• Prompt
Give back every record precisely.

(Stored entries)

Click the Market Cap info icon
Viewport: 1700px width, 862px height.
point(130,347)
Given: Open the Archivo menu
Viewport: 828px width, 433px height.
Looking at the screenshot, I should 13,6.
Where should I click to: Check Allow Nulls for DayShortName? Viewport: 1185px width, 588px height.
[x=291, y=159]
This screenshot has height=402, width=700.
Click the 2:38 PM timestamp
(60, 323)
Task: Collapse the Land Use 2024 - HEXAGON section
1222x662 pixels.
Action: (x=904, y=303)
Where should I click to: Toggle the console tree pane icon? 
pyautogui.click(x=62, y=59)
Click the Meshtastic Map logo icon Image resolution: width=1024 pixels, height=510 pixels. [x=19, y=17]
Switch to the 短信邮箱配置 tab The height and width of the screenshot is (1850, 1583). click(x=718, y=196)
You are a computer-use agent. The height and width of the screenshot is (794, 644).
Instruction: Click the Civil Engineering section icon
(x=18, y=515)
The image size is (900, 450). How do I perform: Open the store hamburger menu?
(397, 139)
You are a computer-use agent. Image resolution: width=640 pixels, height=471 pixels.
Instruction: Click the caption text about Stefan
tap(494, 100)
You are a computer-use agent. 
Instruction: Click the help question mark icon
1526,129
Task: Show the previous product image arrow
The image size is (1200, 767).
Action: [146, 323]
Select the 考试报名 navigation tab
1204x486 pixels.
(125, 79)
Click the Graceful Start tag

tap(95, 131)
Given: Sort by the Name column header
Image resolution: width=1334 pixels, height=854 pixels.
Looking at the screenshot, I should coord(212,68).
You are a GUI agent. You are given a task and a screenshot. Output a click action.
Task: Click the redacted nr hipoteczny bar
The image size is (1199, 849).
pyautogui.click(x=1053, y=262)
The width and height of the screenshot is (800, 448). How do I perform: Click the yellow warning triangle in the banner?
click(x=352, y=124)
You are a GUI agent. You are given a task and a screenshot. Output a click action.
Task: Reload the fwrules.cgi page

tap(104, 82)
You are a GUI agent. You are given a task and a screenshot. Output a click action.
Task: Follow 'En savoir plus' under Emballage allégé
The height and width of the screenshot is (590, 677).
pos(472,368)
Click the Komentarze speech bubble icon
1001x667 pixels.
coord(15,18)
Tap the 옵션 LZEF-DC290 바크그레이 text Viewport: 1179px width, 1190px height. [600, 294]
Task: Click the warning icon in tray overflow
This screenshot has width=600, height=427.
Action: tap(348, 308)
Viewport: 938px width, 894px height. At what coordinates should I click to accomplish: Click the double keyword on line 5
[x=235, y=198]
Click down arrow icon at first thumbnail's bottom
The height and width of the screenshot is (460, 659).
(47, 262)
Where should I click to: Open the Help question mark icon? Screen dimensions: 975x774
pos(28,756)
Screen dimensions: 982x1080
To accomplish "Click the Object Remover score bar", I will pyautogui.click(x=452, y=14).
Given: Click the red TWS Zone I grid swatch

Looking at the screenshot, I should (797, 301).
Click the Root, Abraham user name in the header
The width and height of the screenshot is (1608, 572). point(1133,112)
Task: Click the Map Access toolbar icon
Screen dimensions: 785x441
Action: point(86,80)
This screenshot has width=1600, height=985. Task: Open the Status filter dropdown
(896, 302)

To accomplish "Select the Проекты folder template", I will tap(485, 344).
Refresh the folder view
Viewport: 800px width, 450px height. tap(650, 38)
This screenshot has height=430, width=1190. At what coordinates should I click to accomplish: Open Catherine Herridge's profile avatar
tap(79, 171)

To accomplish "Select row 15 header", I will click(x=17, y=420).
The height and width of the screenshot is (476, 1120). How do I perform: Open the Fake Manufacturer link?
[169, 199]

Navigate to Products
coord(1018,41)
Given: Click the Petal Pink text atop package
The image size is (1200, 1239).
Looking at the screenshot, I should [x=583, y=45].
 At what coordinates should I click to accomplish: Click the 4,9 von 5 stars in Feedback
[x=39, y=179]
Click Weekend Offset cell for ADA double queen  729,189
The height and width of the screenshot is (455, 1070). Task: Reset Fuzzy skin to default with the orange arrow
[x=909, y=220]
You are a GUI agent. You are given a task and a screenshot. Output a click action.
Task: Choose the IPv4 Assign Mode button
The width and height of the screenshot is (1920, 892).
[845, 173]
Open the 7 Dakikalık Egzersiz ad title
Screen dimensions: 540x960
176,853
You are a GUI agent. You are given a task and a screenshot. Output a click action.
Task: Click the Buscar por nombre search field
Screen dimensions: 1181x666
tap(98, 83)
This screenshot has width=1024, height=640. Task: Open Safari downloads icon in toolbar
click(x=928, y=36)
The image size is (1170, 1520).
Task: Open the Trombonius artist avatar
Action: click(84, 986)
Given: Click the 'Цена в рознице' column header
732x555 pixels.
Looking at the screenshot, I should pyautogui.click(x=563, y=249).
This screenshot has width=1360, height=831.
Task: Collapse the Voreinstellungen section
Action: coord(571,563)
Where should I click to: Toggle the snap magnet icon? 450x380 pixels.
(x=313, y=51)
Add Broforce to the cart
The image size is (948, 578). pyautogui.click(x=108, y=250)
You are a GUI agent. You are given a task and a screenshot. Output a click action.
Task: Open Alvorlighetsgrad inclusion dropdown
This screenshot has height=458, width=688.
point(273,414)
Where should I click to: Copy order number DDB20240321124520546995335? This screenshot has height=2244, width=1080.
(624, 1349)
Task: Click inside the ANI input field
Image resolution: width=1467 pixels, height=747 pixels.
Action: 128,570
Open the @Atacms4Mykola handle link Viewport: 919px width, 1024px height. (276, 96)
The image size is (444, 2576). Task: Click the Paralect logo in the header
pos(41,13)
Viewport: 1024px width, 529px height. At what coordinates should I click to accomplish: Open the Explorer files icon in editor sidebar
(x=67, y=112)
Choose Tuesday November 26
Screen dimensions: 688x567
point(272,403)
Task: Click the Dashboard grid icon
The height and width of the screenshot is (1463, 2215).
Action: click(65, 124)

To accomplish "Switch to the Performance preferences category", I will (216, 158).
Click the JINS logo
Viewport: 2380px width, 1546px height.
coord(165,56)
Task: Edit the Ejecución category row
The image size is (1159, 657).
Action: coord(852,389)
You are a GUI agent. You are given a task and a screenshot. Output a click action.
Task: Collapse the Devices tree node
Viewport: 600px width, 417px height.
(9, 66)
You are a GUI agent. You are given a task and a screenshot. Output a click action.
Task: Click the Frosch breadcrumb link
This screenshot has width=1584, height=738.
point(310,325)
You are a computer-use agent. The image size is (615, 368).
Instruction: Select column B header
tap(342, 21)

• Task solution
Click the Market Cap info icon
Viewport: 1700px width, 862px height.
point(130,347)
Given: Open the Archivo menu
Viewport: 828px width, 433px height.
Looking at the screenshot, I should 13,6.
Where should I click to: Check Allow Nulls for DayShortName? Viewport: 1185px width, 588px height.
[x=291, y=159]
This screenshot has height=402, width=700.
Click the 2:38 PM timestamp
(60, 323)
Task: Collapse the Land Use 2024 - HEXAGON section
1222x662 pixels.
Action: (x=904, y=303)
Where should I click to: Toggle the console tree pane icon? 
pyautogui.click(x=62, y=59)
Click the Meshtastic Map logo icon Image resolution: width=1024 pixels, height=510 pixels. [x=19, y=17]
Switch to the 短信邮箱配置 tab The height and width of the screenshot is (1850, 1583). click(x=718, y=196)
You are a computer-use agent. The height and width of the screenshot is (794, 644).
Instruction: Click the Civil Engineering section icon
(x=18, y=515)
The image size is (900, 450). How do I perform: Open the store hamburger menu?
(397, 139)
You are a computer-use agent. Image resolution: width=640 pixels, height=471 pixels.
Instruction: Click the caption text about Stefan
tap(494, 100)
You are a computer-use agent. 
Instruction: Click the help question mark icon
1526,129
Task: Show the previous product image arrow
The image size is (1200, 767).
Action: [146, 323]
Select the 考试报名 navigation tab
1204x486 pixels.
(125, 79)
Click the Graceful Start tag

tap(95, 131)
Given: Sort by the Name column header
Image resolution: width=1334 pixels, height=854 pixels.
Looking at the screenshot, I should coord(212,68).
You are a GUI agent. You are given a task and a screenshot. Output a click action.
Task: Click the redacted nr hipoteczny bar
The image size is (1199, 849).
pyautogui.click(x=1053, y=262)
The width and height of the screenshot is (800, 448). How do I perform: Click the yellow warning triangle in the banner?
click(x=352, y=124)
You are a GUI agent. You are given a task and a screenshot. Output a click action.
Task: Reload the fwrules.cgi page

tap(104, 82)
You are a GUI agent. You are given a task and a screenshot. Output a click action.
Task: Follow 'En savoir plus' under Emballage allégé
The height and width of the screenshot is (590, 677).
pos(472,368)
Click the Komentarze speech bubble icon
1001x667 pixels.
coord(15,18)
Tap the 옵션 LZEF-DC290 바크그레이 text Viewport: 1179px width, 1190px height. [600, 294]
Task: Click the warning icon in tray overflow
This screenshot has width=600, height=427.
Action: tap(348, 308)
Viewport: 938px width, 894px height. At what coordinates should I click to accomplish: Click the double keyword on line 5
[x=235, y=198]
Click down arrow icon at first thumbnail's bottom
The height and width of the screenshot is (460, 659).
(47, 262)
Where should I click to: Open the Help question mark icon? Screen dimensions: 975x774
pos(28,756)
Screen dimensions: 982x1080
To accomplish "Click the Object Remover score bar", I will pyautogui.click(x=452, y=14).
Given: Click the red TWS Zone I grid swatch

Looking at the screenshot, I should (797, 301).
Click the Root, Abraham user name in the header
The width and height of the screenshot is (1608, 572). point(1133,112)
Task: Click the Map Access toolbar icon
Screen dimensions: 785x441
Action: point(86,80)
This screenshot has width=1600, height=985. Task: Open the Status filter dropdown
(896, 302)

To accomplish "Select the Проекты folder template", I will tap(485, 344).
Refresh the folder view
Viewport: 800px width, 450px height. tap(650, 38)
This screenshot has height=430, width=1190. At what coordinates should I click to accomplish: Open Catherine Herridge's profile avatar
tap(79, 171)

To accomplish "Select row 15 header", I will click(x=17, y=420).
The height and width of the screenshot is (476, 1120). How do I perform: Open the Fake Manufacturer link?
[169, 199]

Navigate to Products
coord(1018,41)
Given: Click the Petal Pink text atop package
The image size is (1200, 1239).
Looking at the screenshot, I should [x=583, y=45].
 At what coordinates should I click to accomplish: Click the 4,9 von 5 stars in Feedback
[x=39, y=179]
Click Weekend Offset cell for ADA double queen  729,189
The height and width of the screenshot is (455, 1070). Task: Reset Fuzzy skin to default with the orange arrow
[x=909, y=220]
You are a GUI agent. You are given a task and a screenshot. Output a click action.
Task: Choose the IPv4 Assign Mode button
The width and height of the screenshot is (1920, 892).
[845, 173]
Open the 7 Dakikalık Egzersiz ad title
Screen dimensions: 540x960
176,853
You are a GUI agent. You are given a task and a screenshot. Output a click action.
Task: Click the Buscar por nombre search field
Screen dimensions: 1181x666
tap(98, 83)
This screenshot has width=1024, height=640. Task: Open Safari downloads icon in toolbar
click(x=928, y=36)
The image size is (1170, 1520).
Task: Open the Trombonius artist avatar
Action: click(84, 986)
Given: Click the 'Цена в рознице' column header
732x555 pixels.
Looking at the screenshot, I should pyautogui.click(x=563, y=249).
This screenshot has width=1360, height=831.
Task: Collapse the Voreinstellungen section
Action: coord(571,563)
Where should I click to: Toggle the snap magnet icon? 450x380 pixels.
(x=313, y=51)
Add Broforce to the cart
The image size is (948, 578). pyautogui.click(x=108, y=250)
You are a GUI agent. You are given a task and a screenshot. Output a click action.
Task: Open Alvorlighetsgrad inclusion dropdown
This screenshot has height=458, width=688.
point(273,414)
Where should I click to: Copy order number DDB20240321124520546995335? This screenshot has height=2244, width=1080.
(624, 1349)
Task: Click inside the ANI input field
Image resolution: width=1467 pixels, height=747 pixels.
Action: 128,570
Open the @Atacms4Mykola handle link Viewport: 919px width, 1024px height. (276, 96)
The image size is (444, 2576). Task: Click the Paralect logo in the header
pos(41,13)
Viewport: 1024px width, 529px height. At what coordinates should I click to accomplish: Open the Explorer files icon in editor sidebar
(x=67, y=112)
Choose Tuesday November 26
Screen dimensions: 688x567
point(272,403)
Task: Click the Dashboard grid icon
The height and width of the screenshot is (1463, 2215).
Action: click(65, 124)

To accomplish "Switch to the Performance preferences category", I will (216, 158).
Click the JINS logo
Viewport: 2380px width, 1546px height.
coord(165,56)
Task: Edit the Ejecución category row
The image size is (1159, 657).
Action: coord(852,389)
You are a GUI agent. You are given a task and a screenshot. Output a click action.
Task: Collapse the Devices tree node
Viewport: 600px width, 417px height.
(9, 66)
You are a GUI agent. You are given a task and a screenshot. Output a click action.
Task: Click the Frosch breadcrumb link
This screenshot has width=1584, height=738.
point(310,325)
You are a computer-use agent. The image size is (615, 368).
Instruction: Select column B header
tap(342, 21)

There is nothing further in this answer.